* **Your objective**: I would like the line with "Go to Монетизация menu item" and every line after it, down to the end of the entries below, output exactly and without pictures.
*** Task data Section Begins ***
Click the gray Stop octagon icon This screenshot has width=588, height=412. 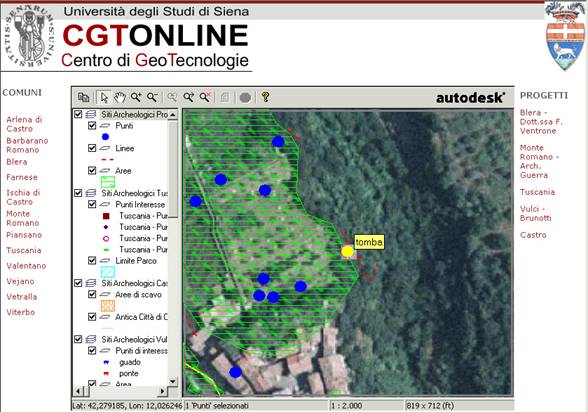(x=245, y=97)
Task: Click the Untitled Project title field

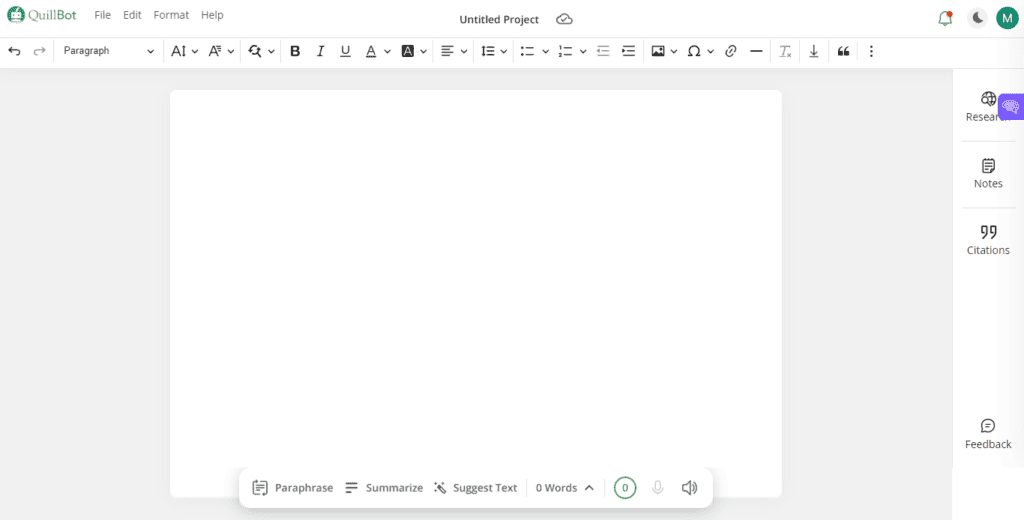Action: click(498, 20)
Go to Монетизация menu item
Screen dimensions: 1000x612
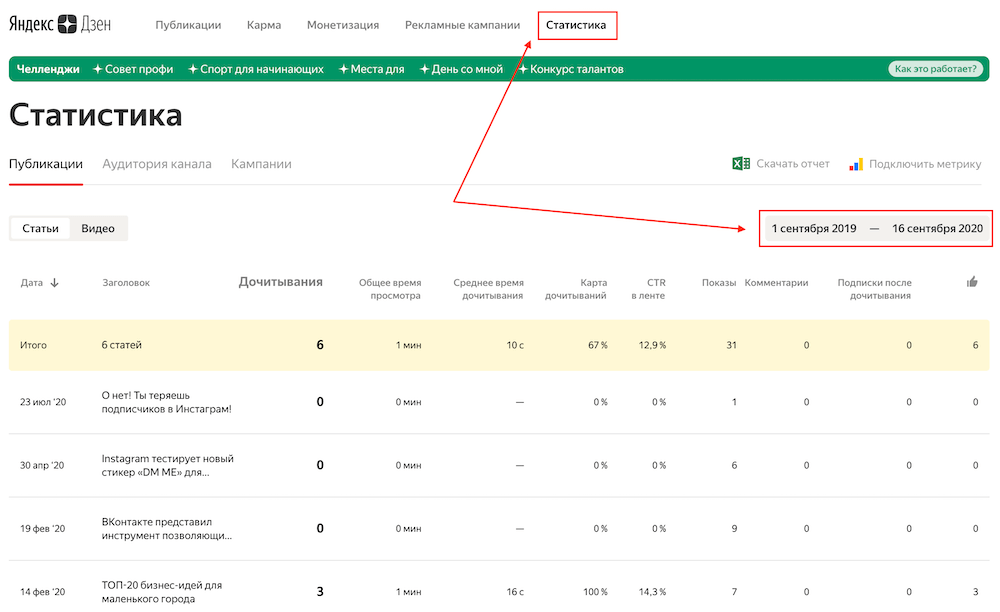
*** Task data Section Ends ***
* **Task output**:
Go to Монетизация menu item
Screen dimensions: 1000x612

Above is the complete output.